Ver. 20,21. Both Mark and Luke have this with no difference, save only in words, Mar_4:16,17 Lu 8:13. What Matthew calleth stony ground, Luke calls the rock. By the sun being up, and scorching the seed, in the parable, our Saviour meant tribulation or persecution, which Luke calleth a time of temptation, Luk_8:13.
Stony places are places where may be a little earth, but not much; he is here likened to such ground, who heareth the word, and anon (the Greek is euyuv, which signifieth presently) with joy receiveth it, as Herod is said to have heard John the Baptist gladly. The word of God (as some other objects) doth often on the sudden affect some persons in whom it doth not take any deep root. A sudden passion surprises them, which is but like the overflowing of a brook, which is quickly down.
Yet hath he not root in himself, &c. Our Saviour here assigns two causes of such hearers falling away, the one internal, the other external; the former is the great cause of the latter.

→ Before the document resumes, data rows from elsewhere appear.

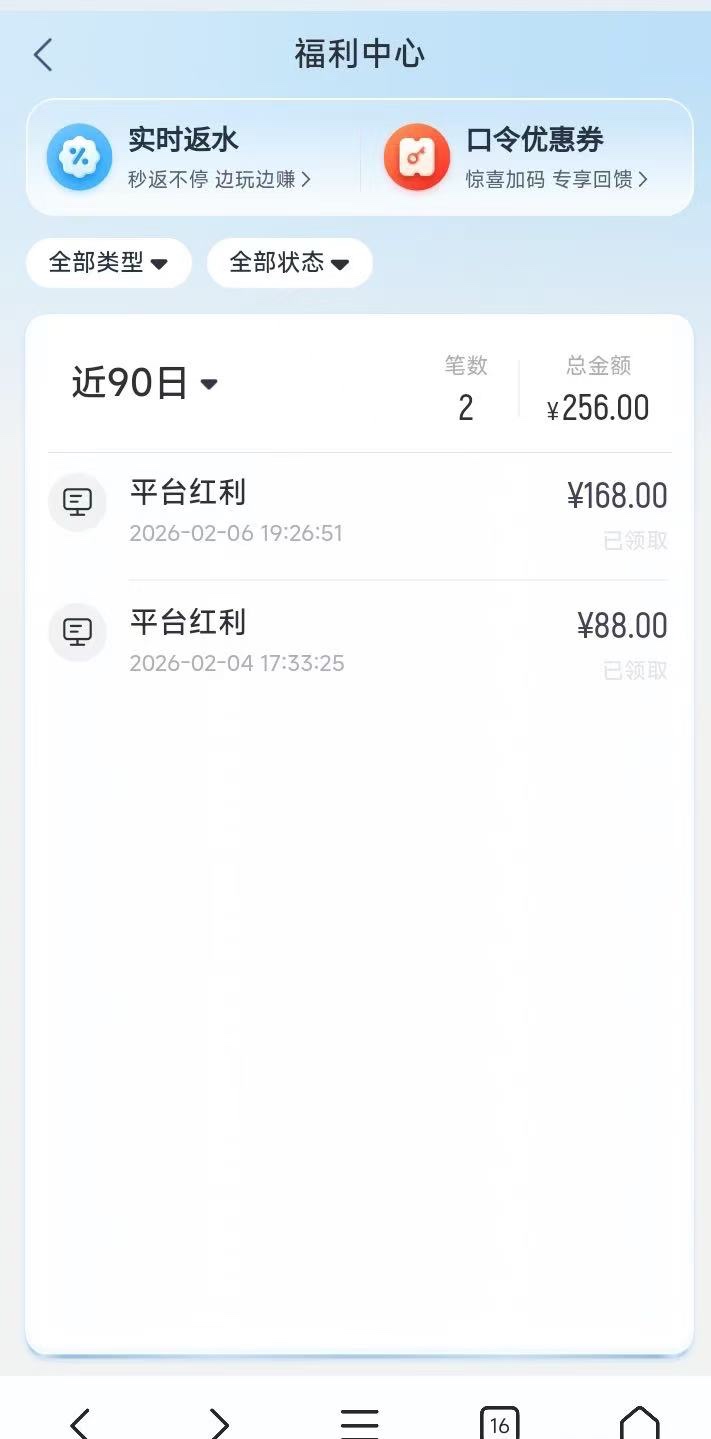This screenshot has height=1439, width=711.
Task: Tap the ¥256.00 总金额 summary
Action: [598, 407]
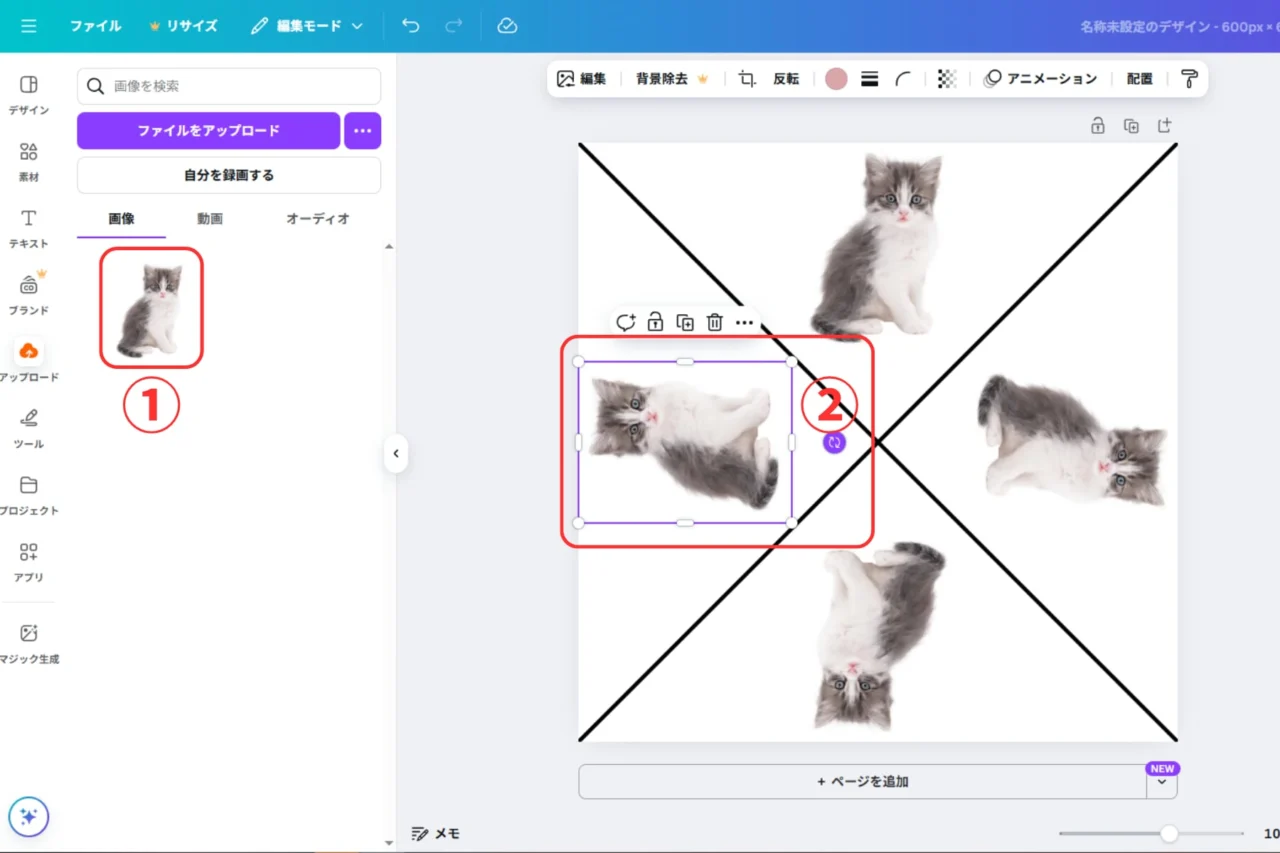Viewport: 1280px width, 853px height.
Task: Expand options next to ページを追加
Action: [1162, 782]
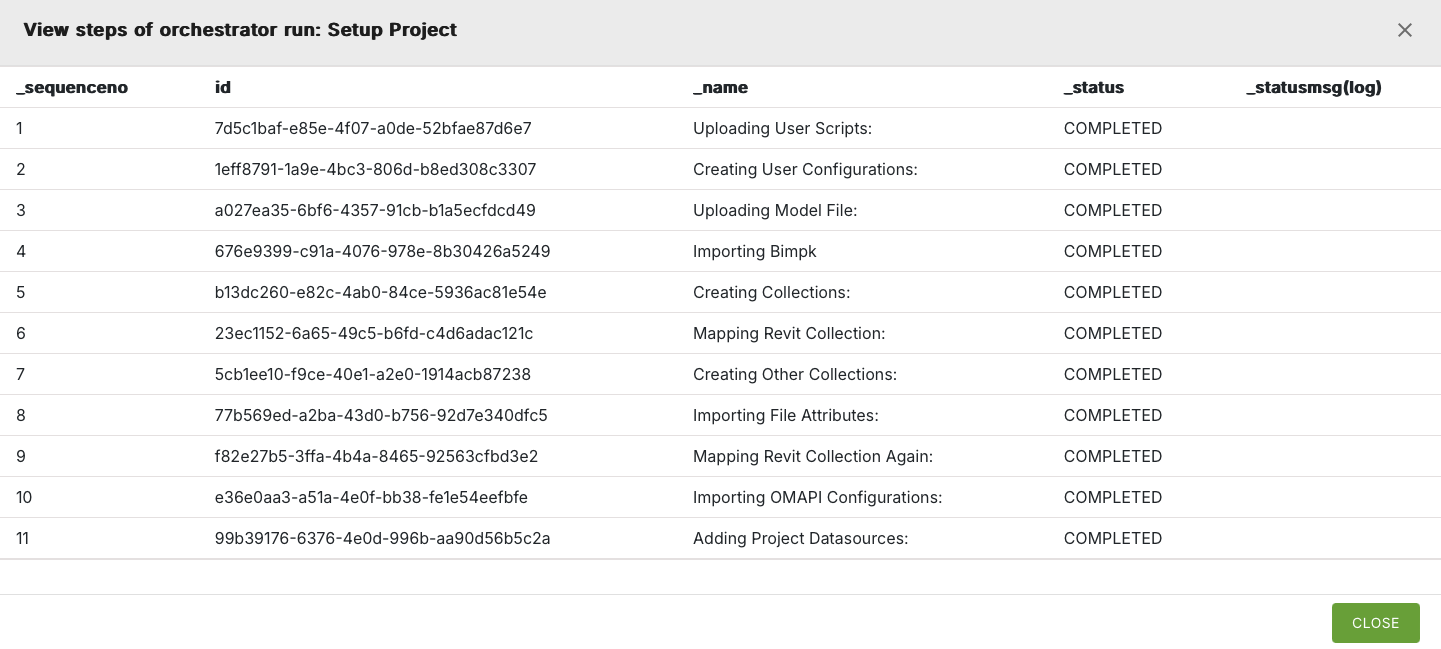Click the green CLOSE button
The width and height of the screenshot is (1441, 649).
[x=1375, y=623]
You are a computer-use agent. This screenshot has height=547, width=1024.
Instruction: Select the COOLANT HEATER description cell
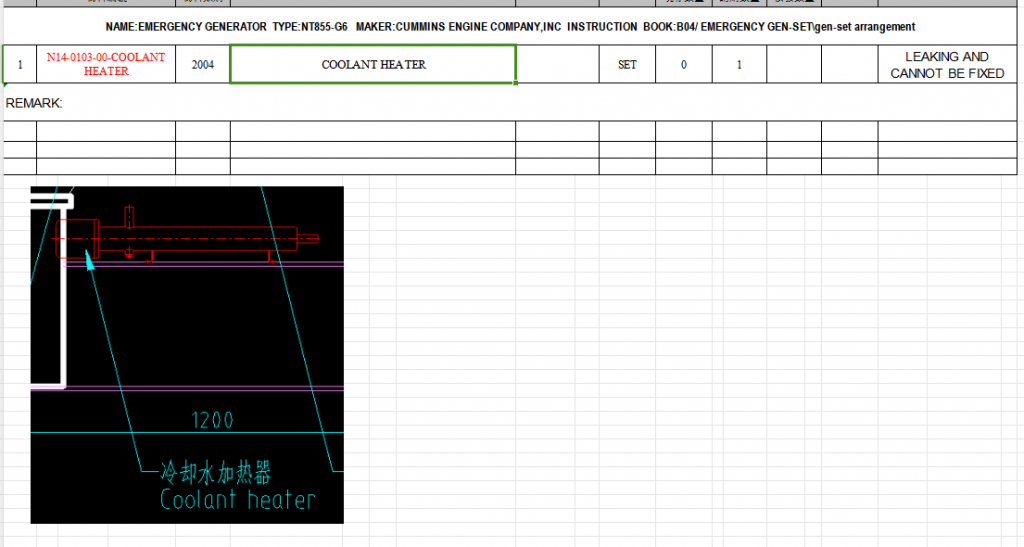tap(373, 65)
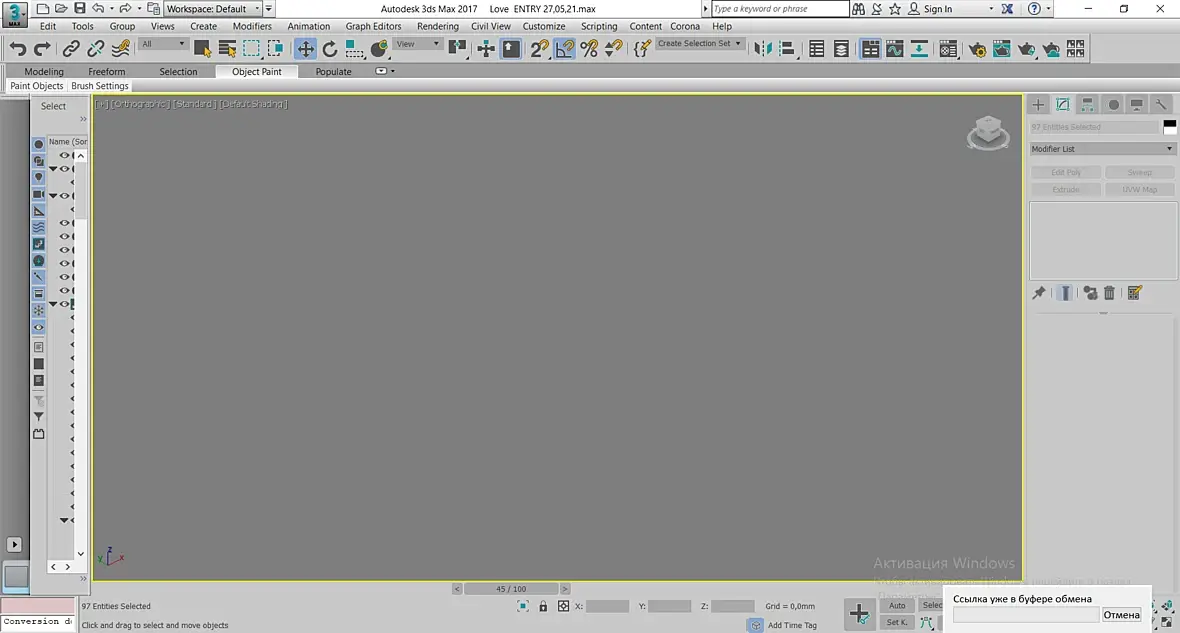Open the Modifier List dropdown
Image resolution: width=1180 pixels, height=633 pixels.
1102,149
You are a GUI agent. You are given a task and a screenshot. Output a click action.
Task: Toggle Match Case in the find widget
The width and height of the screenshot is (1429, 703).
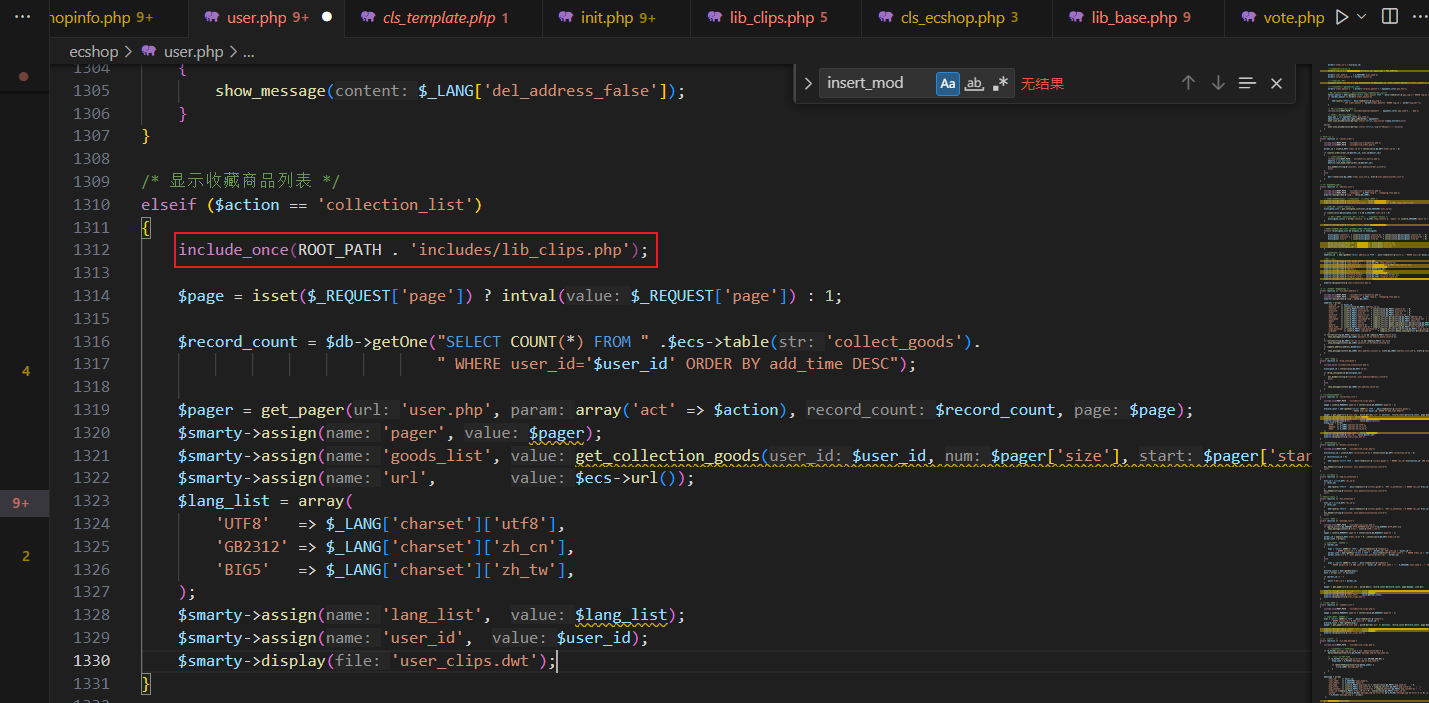947,83
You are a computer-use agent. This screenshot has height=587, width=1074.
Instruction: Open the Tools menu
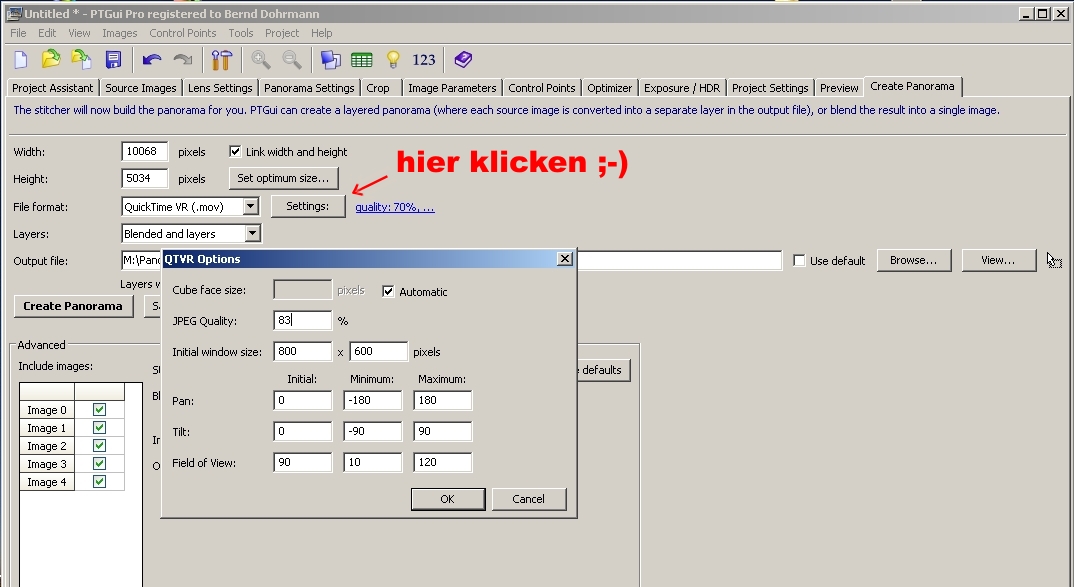240,33
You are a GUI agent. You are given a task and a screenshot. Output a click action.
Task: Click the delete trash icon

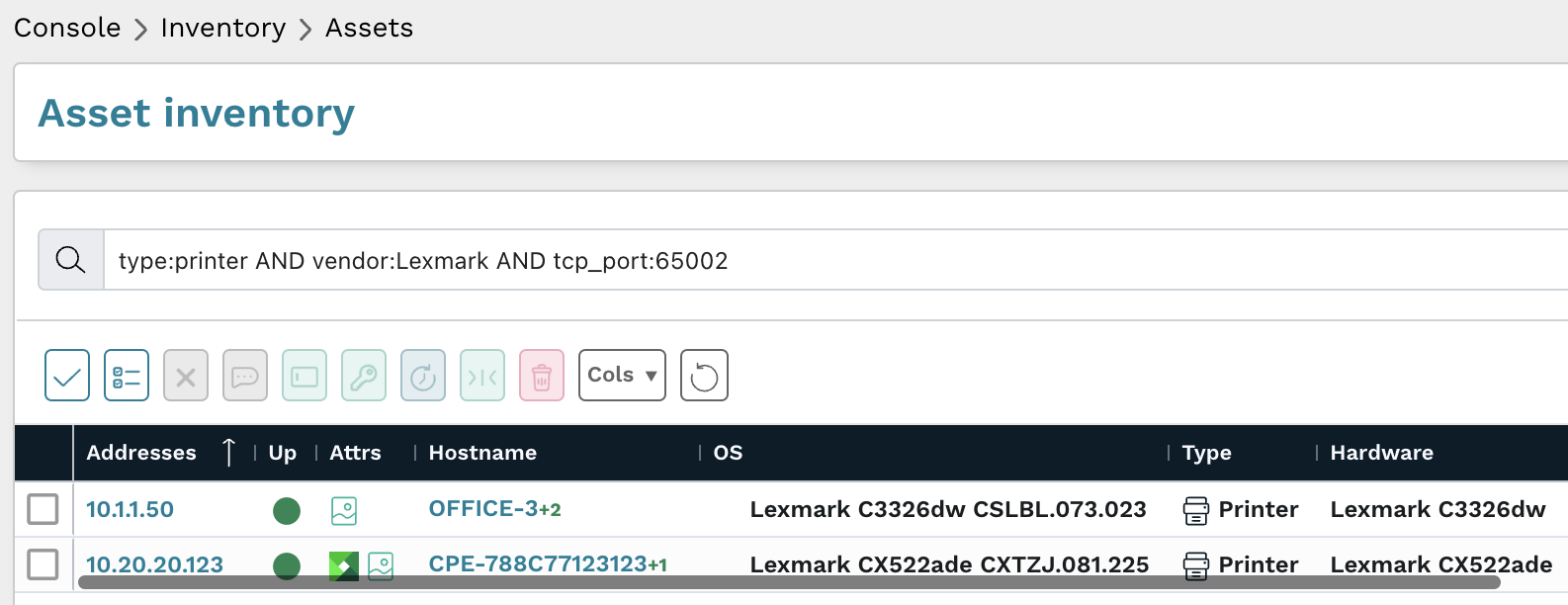pos(542,375)
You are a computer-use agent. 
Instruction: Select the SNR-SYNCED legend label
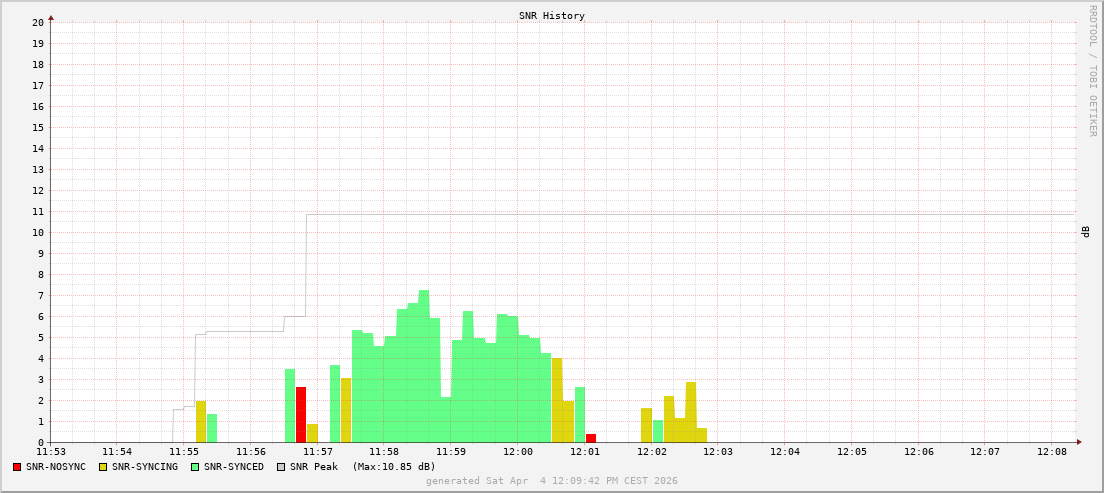tap(234, 467)
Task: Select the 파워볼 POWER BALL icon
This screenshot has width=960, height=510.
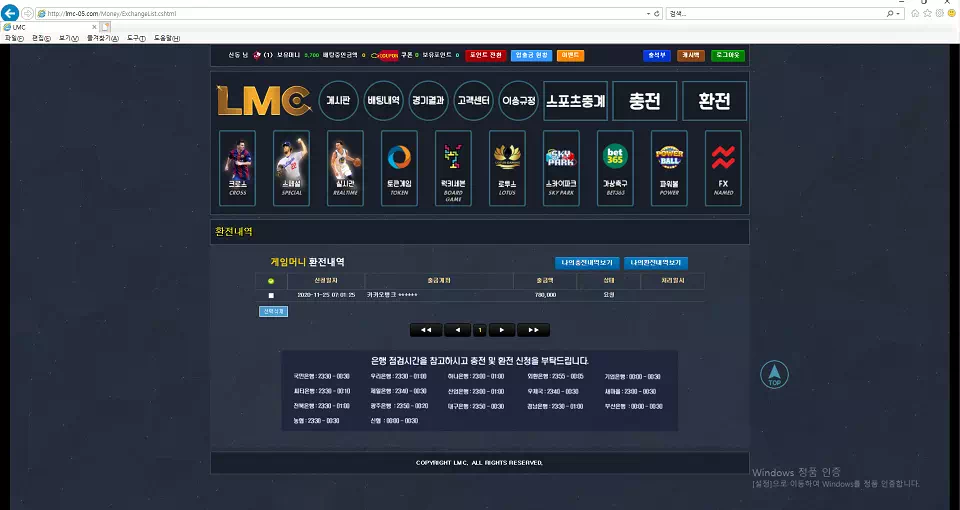Action: pos(669,168)
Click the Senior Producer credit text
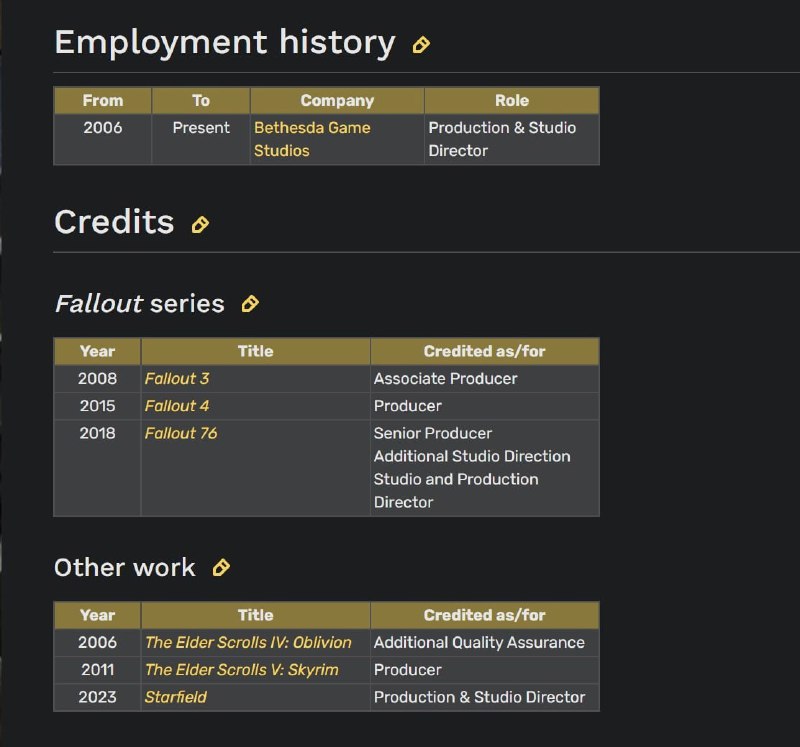The width and height of the screenshot is (800, 747). point(433,433)
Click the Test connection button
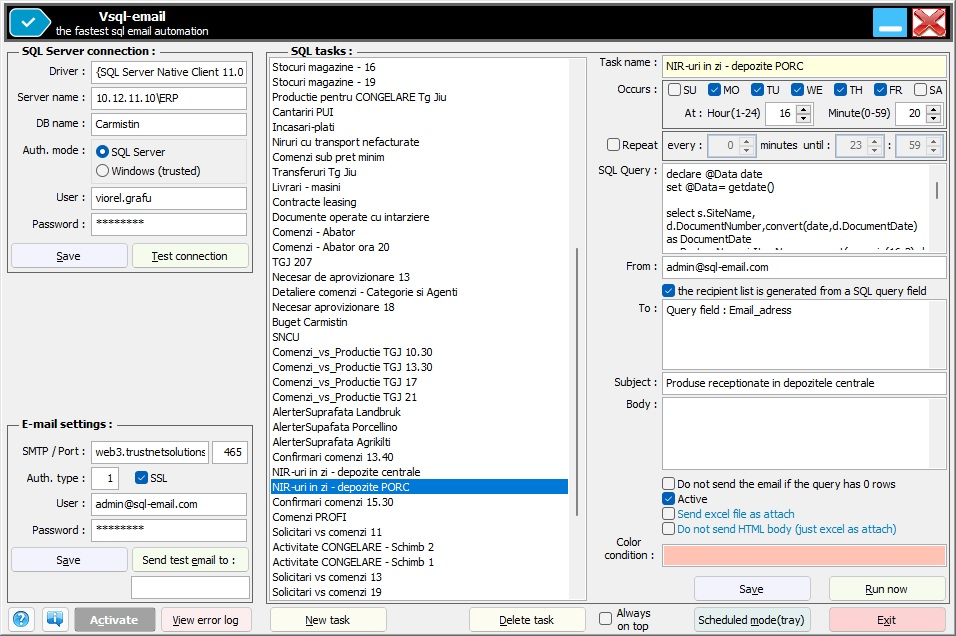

By root in himself some understand constancy, or a serious resolution and purpose of heart; but this is doubtless but the product of this root, which is the same thing which the apostle calls the seed of God, Job calls the root of the matter; a principle of grace in a heart truly touched with the love of God and of his truth.
But dureth for a while; no longer than he thinks that he can by his profession attain the end he aimed at and propounded to himself, be it riches, or honour and reputation.
But when tribulation or persecution ariseth for the word’s sake, or because of the word, when he seeth that he cannot own his profession without the danger of his estate, life, liberty, places, and preferments, &c.
by and by he is offended, made to stumble and fall, he falls off from all his former profession of the gospel.